- **Prompt**
All records are to be retyped faithfully and completely.
Records to use Block Start
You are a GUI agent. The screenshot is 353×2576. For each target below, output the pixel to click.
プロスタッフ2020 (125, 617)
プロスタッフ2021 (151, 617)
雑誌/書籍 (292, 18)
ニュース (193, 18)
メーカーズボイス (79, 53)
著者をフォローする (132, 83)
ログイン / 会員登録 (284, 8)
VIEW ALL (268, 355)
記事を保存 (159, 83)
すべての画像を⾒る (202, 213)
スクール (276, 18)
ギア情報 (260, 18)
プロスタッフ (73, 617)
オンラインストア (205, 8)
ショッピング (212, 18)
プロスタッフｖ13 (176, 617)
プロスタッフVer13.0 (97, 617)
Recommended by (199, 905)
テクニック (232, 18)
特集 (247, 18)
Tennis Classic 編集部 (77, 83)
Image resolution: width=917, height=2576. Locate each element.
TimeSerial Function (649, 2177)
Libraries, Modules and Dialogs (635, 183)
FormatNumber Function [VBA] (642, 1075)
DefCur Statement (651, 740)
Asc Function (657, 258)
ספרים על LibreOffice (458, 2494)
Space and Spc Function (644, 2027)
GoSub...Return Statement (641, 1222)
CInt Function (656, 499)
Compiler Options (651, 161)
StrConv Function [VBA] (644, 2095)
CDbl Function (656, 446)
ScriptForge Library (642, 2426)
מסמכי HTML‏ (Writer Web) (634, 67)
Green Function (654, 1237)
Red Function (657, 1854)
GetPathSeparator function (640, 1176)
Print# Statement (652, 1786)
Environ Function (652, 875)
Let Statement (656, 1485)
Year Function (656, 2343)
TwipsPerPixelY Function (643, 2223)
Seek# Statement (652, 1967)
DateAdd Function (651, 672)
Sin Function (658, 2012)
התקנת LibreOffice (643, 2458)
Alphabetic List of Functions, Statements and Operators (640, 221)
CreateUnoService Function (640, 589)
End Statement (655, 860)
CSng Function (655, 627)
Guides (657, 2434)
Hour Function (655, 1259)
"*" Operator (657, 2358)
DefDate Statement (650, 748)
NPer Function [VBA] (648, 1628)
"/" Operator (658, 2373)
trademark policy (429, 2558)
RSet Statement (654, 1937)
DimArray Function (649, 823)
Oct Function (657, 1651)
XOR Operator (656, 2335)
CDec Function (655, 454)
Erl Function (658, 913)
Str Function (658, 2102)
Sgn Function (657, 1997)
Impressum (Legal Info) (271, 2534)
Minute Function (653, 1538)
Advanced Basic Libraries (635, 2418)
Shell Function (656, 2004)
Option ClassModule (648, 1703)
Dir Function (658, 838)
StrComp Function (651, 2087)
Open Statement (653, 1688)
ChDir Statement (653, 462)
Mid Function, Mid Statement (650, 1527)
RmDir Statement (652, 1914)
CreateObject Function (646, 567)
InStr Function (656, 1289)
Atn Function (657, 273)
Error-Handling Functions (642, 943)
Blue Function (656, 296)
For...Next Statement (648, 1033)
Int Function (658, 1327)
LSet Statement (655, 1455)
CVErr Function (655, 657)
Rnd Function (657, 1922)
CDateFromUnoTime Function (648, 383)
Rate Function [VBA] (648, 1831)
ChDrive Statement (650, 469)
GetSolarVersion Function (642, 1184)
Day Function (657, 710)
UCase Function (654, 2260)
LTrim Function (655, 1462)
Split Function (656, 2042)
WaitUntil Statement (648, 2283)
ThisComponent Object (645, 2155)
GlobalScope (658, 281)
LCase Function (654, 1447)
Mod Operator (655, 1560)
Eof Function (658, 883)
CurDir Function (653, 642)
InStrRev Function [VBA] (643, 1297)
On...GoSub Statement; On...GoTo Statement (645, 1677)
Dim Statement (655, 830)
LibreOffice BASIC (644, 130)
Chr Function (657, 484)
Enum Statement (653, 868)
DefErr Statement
Records to use Block End
- **Task answer**
You are a GUI agent. The screenshot is 353×2576. For each target below, output the pixel to click.
プロスタッフ2020 (125, 617)
プロスタッフ2021 (151, 617)
雑誌/書籍 (292, 18)
ニュース (193, 18)
メーカーズボイス (79, 53)
著者をフォローする (132, 83)
ログイン / 会員登録 (284, 8)
VIEW ALL (268, 355)
記事を保存 (159, 83)
すべての画像を⾒る (202, 213)
スクール (276, 18)
ギア情報 (260, 18)
プロスタッフ (73, 617)
オンラインストア (205, 8)
ショッピング (212, 18)
プロスタッフｖ13 (176, 617)
プロスタッフVer13.0 (97, 617)
Recommended by (199, 905)
テクニック (232, 18)
特集 (247, 18)
Tennis Classic 編集部 (77, 83)
Image resolution: width=917, height=2576. Locate each element.
TimeSerial Function (649, 2177)
Libraries, Modules and Dialogs (635, 183)
FormatNumber Function [VBA] (642, 1075)
DefCur Statement (651, 740)
Asc Function (657, 258)
ספרים על LibreOffice (458, 2494)
Space and Spc Function (644, 2027)
GoSub...Return Statement (641, 1222)
CInt Function (656, 499)
Compiler Options (651, 161)
StrConv Function [VBA] (644, 2095)
CDbl Function (656, 446)
ScriptForge Library (642, 2426)
מסמכי HTML‏ (Writer Web) (634, 67)
Green Function (654, 1237)
Red Function (657, 1854)
GetPathSeparator function (640, 1176)
Print# Statement (652, 1786)
Environ Function (652, 875)
Let Statement (656, 1485)
Year Function (656, 2343)
TwipsPerPixelY Function (643, 2223)
Seek# Statement (652, 1967)
DateAdd Function (651, 672)
Sin Function (658, 2012)
התקנת LibreOffice (643, 2458)
Alphabetic List of Functions, Statements and Operators (640, 221)
CreateUnoService Function (640, 589)
End Statement (655, 860)
CSng Function (655, 627)
Guides (657, 2434)
Hour Function (655, 1259)
"*" Operator (657, 2358)
DefDate Statement (650, 748)
NPer Function [VBA] (648, 1628)
"/" Operator (658, 2373)
trademark policy (429, 2558)
RSet Statement (654, 1937)
DimArray Function (649, 823)
Oct Function (657, 1651)
XOR Operator (656, 2335)
CDec Function (655, 454)
Erl Function (658, 913)
Str Function (658, 2102)
Sgn Function (657, 1997)
Impressum (Legal Info) (271, 2534)
Minute Function (653, 1538)
Advanced Basic Libraries (635, 2418)
Shell Function (656, 2004)
Option ClassModule (648, 1703)
Dir Function (658, 838)
StrComp Function (651, 2087)
Open Statement (653, 1688)
ChDir Statement (653, 462)
Mid Function, Mid Statement (650, 1527)
RmDir Statement (652, 1914)
CreateObject Function (646, 567)
InStr Function (656, 1289)
Atn Function (657, 273)
Error-Handling Functions (642, 943)
Blue Function (656, 296)
For...Next Statement (648, 1033)
Int Function (658, 1327)
LSet Statement (655, 1455)
CVErr Function (655, 657)
Rnd Function (657, 1922)
CDateFromUnoTime Function (648, 383)
Rate Function [VBA] (648, 1831)
ChDrive Statement (650, 469)
GetSolarVersion Function (642, 1184)
Day Function (657, 710)
UCase Function (654, 2260)
LTrim Function (655, 1462)
Split Function (656, 2042)
WaitUntil Statement (648, 2283)
ThisComponent Object (645, 2155)
GlobalScope (658, 281)
LCase Function (654, 1447)
Mod Operator (655, 1560)
Eof Function (658, 883)
CurDir Function (653, 642)
InStrRev Function [VBA] (643, 1297)
On...GoSub Statement; On...GoTo Statement (645, 1677)
Dim Statement (655, 830)
LibreOffice BASIC (644, 130)
Chr Function (657, 484)
Enum Statement (653, 868)
DefErr Statement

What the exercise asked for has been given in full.